Since Hypothesis generates multiple examples, a new user is created and cleaned up for each test case. Proper cleanup is essential to avoid test pollution.

Dynamic Endpoint Selection Based on Results

# Define operation strategies for different scenarios
admin_operations = schema["/admin"].as_strategy()
regular_operations = schema["/posts"].as_strategy()

@schema.given(data=st.data())
@schema.parametrize()
def test_user_workflow(case, data):
    if case.method == "POST" and case.path == "/users":
        # Let Schemathesis generate and execute user creation
        response = case.call_and_validate()
        user_data = response.json()

        # Choose next operations based on what was created
        if user_data.get("role") == "admin":
            # Test admin-specific endpoints
            admin_case = data.draw(admin_operations)
            admin_case.headers["User-ID"] = str(user_data["id"])
            admin_case.call_and_validate()
        else:
            # Test regular user endpoints  
            user_case = data.draw(regular_operations)
            user_case.headers["User-ID"] = str(user_data["id"])
            user_case.call_and_validate()
    else:
        # For other operations, test normally
        case.call_and_validate()

The st.data() strategy lets you draw additional values during test execution, enabling dynamic decision-making based on API responses. This pattern lets you build workflows where Schemathesis handles initial data generation, and you make decisions about subsequent testing based on actual results.

Using Schemathesis Strategies Elsewhere

Custom Stateful Testing with Dynamic Steps

from hypothesis import given, strategies as st

# Define operation strategies
create_user_strategy = schema["/users"]["POST"].as_strategy()
update_user_strategy = schema["/users/{id}"]["PUT"].as_strategy()
delete_user_strategy = schema["/users/{id}"]["DELETE"].as_strategy()

@given(data=st.data())
def test_user_lifecycle(data):
    # Step 1: Always create user
    create_case = data.draw(create_user_strategy)
    response = create_case.call_and_validate()
    user_id = response.json()["id"]

    # Step 2: Probabilistic operations
    if data.draw(st.integers(min_value=0, max_value=10)) < 7:  # 70% chance
        # Update user
        update_case = data.draw(update_user_strategy)
        update_case.path_parameters = {"id": user_id}
        update_case.call_and_validate()

    if data.draw(st.booleans()):  # 50% chance
        # Create a post for this user
        post_case = data.draw(schema["/posts"]["POST"].as_strategy())
        post_case.body["author_id"] = user_id
        post_case.call_and_validate()

    # Step 3: Always cleanup
    delete_case = data.draw(delete_user_strategy)
    delete_case.path_parameters = {"id": user_id}
    delete_case.call_and_validate()

This approach gives you complete control over the test sequence while benefiting from Schemathesis's schema-based data generation for each step.
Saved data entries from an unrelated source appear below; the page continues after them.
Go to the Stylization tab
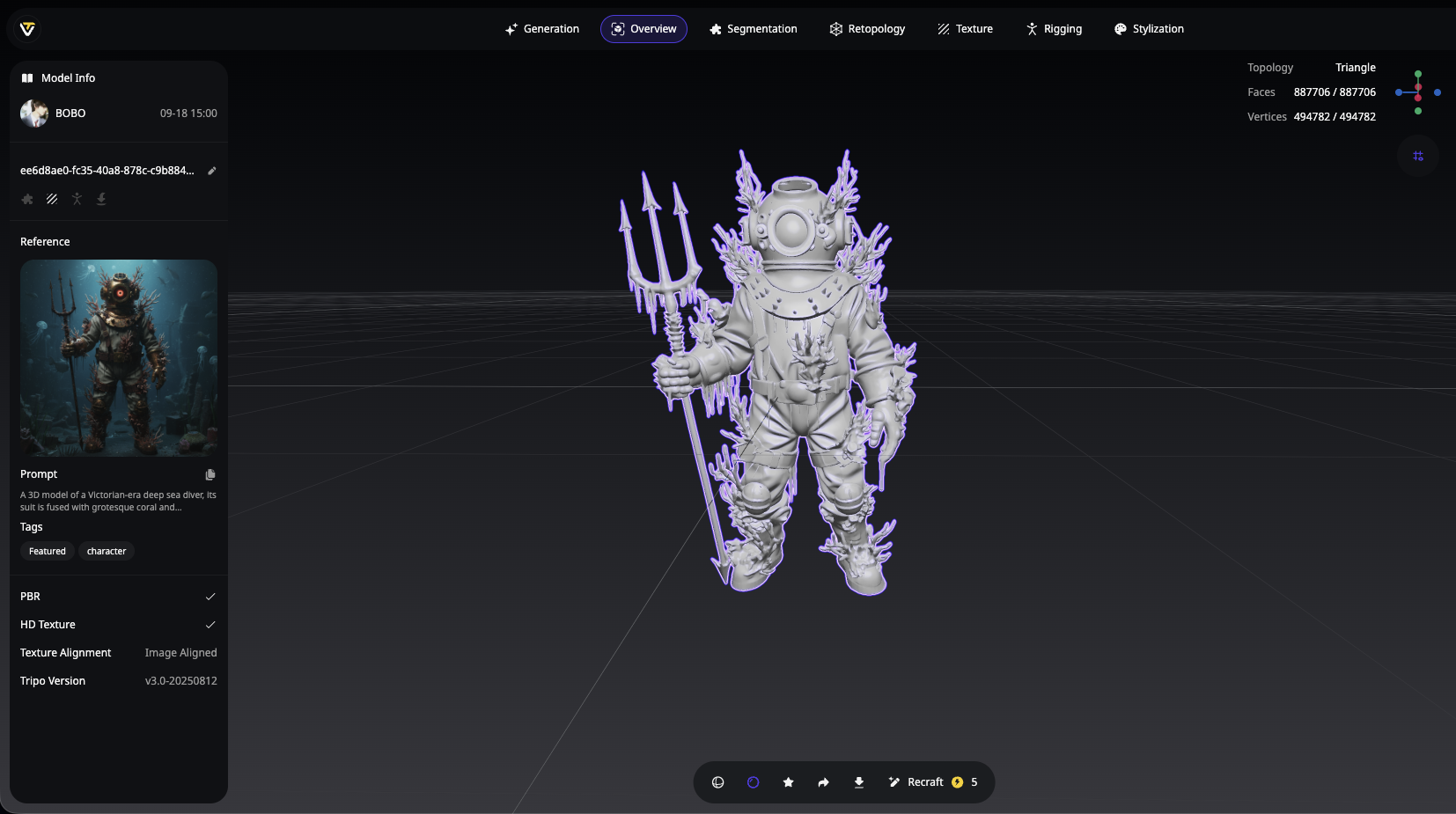 (x=1149, y=29)
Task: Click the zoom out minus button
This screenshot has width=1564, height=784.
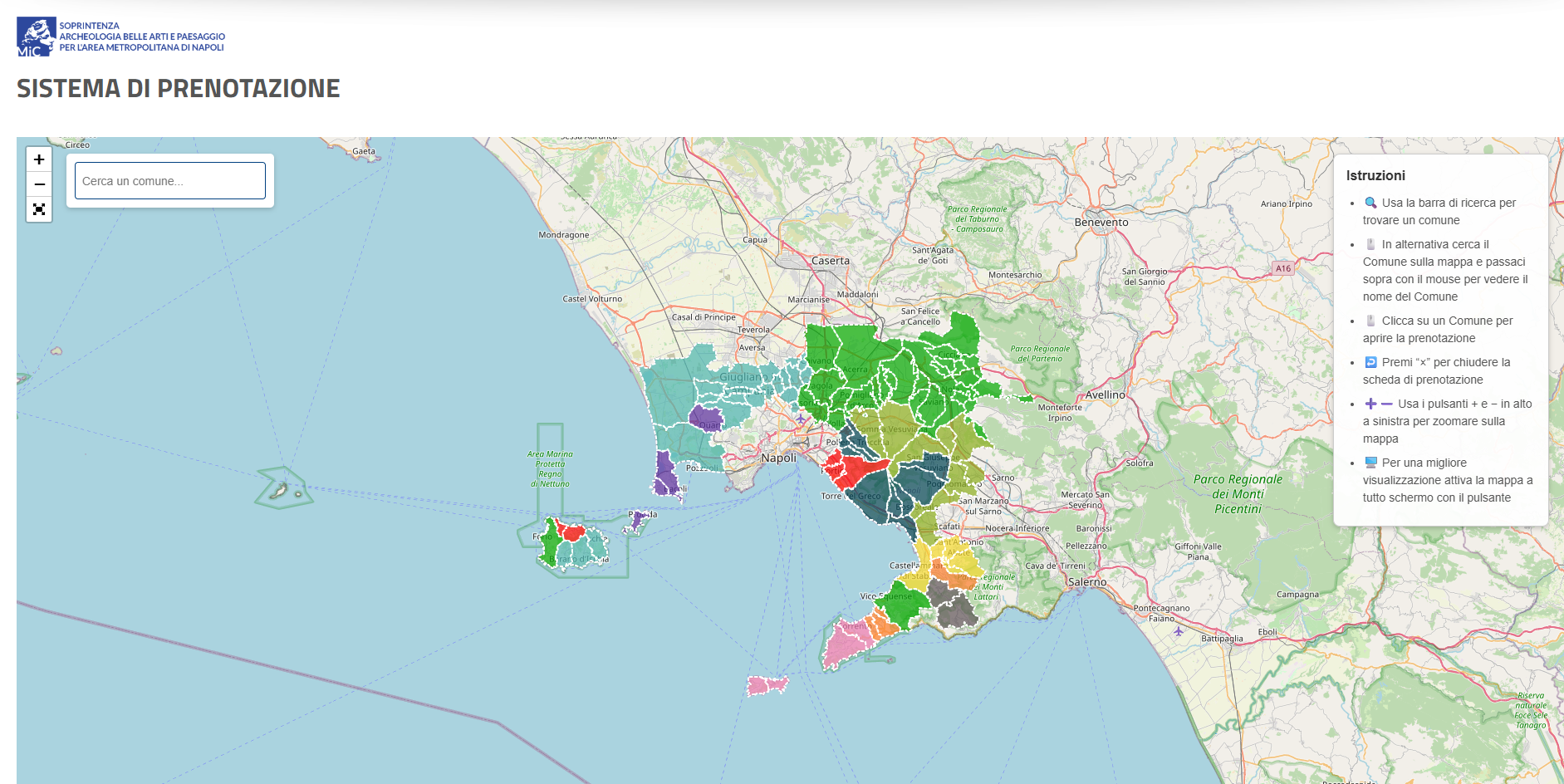Action: 39,184
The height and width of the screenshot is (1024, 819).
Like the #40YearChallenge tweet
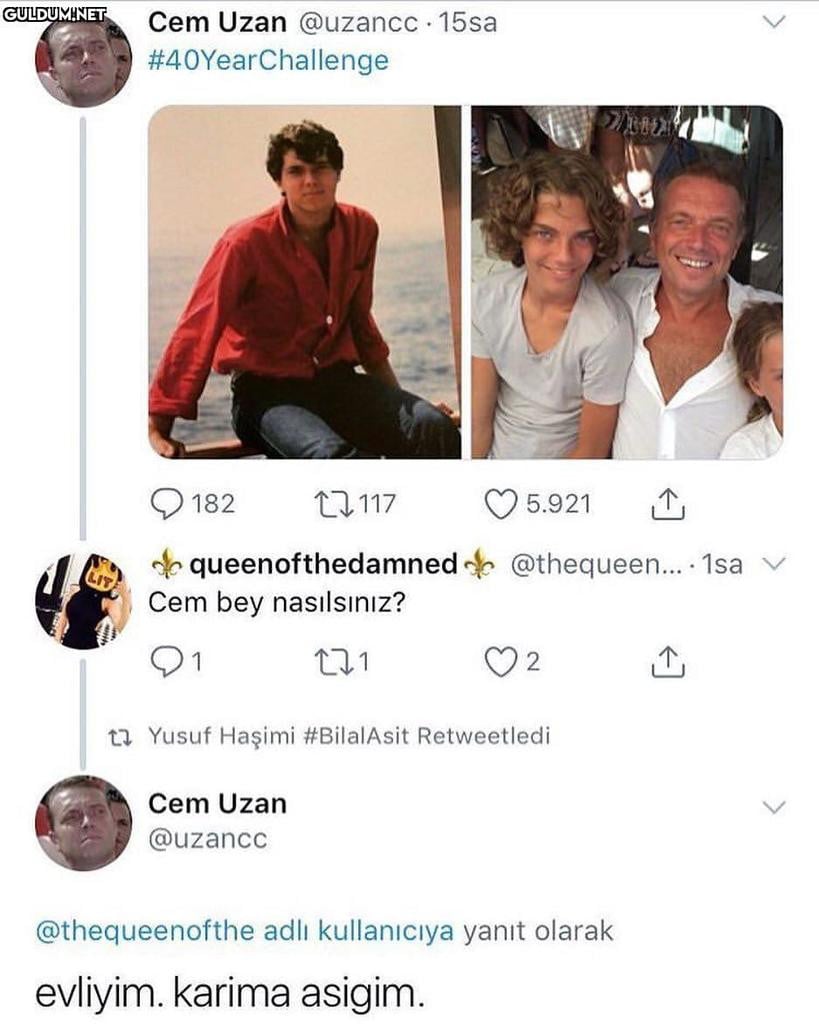(x=500, y=503)
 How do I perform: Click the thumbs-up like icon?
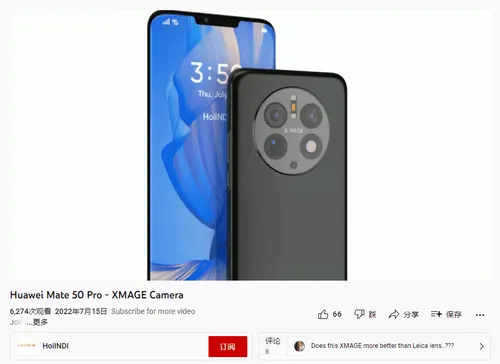pyautogui.click(x=323, y=314)
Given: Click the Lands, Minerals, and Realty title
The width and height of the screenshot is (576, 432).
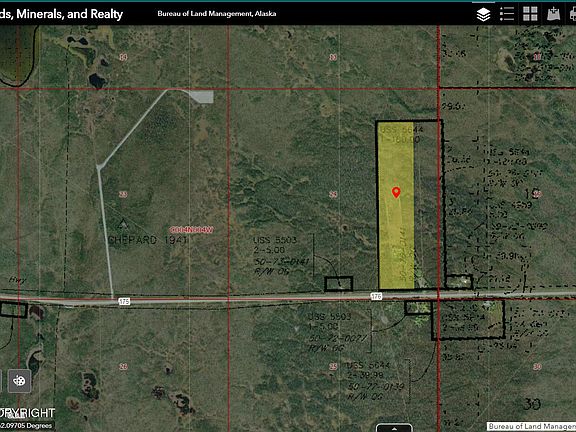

Integration with Other Frameworks

from unittest import TestCase
from hypothesis import given

# Create strategies for specific operations
create_pet_strategy = schema["/pet"]["POST"].as_strategy()
get_pet_strategy = schema["/pet/{id}"]["GET"].as_strategy()

class TestAPI(TestCase):
    @given(case=create_pet_strategy)
    def test_create_pet(self, case):
        response = case.call_and_validate()
        self.assertIn("id", response.json())

    @given(create_case=create_pet_strategy, get_case=get_pet_strategy)
    def test_create_then_get(self, create_case, get_case):
        # Create pet
        create_response = create_case.call_and_validate()
        pet_id = create_response.json()["id"]

        # Get the same pet
        get_case.path_parameters = {"id": pet_id}
        get_response = get_case.call_and_validate()

        self.assertEqual(get_response.json()["id"], pet_id)

You can use Schemathesis strategies with regular @given decorators in any testing framework that supports Hypothesis.